>>>>>

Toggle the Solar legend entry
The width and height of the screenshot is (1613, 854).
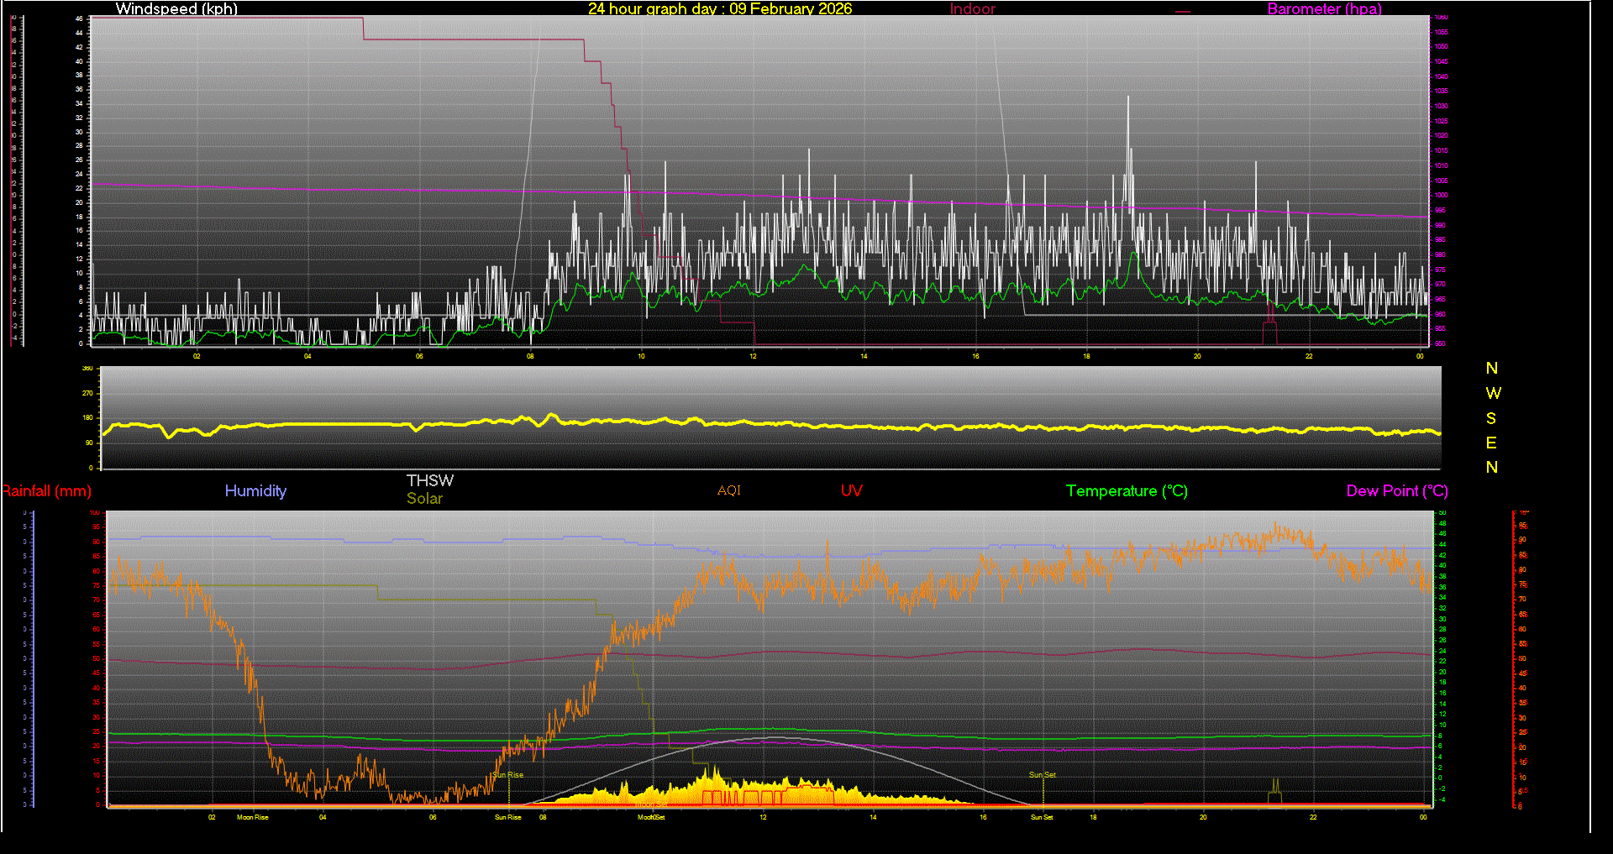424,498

<<<<<
>>>>>

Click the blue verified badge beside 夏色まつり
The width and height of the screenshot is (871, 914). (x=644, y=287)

<<<<<

▶ What this task involves: Gather every line of the records above that contains the string "height", treating uppercase and lowercase as distinct.

▶ Result of the task:
The width and height of the screenshot is (1613, 854).
The width and height of the screenshot is (871, 914). (x=644, y=287)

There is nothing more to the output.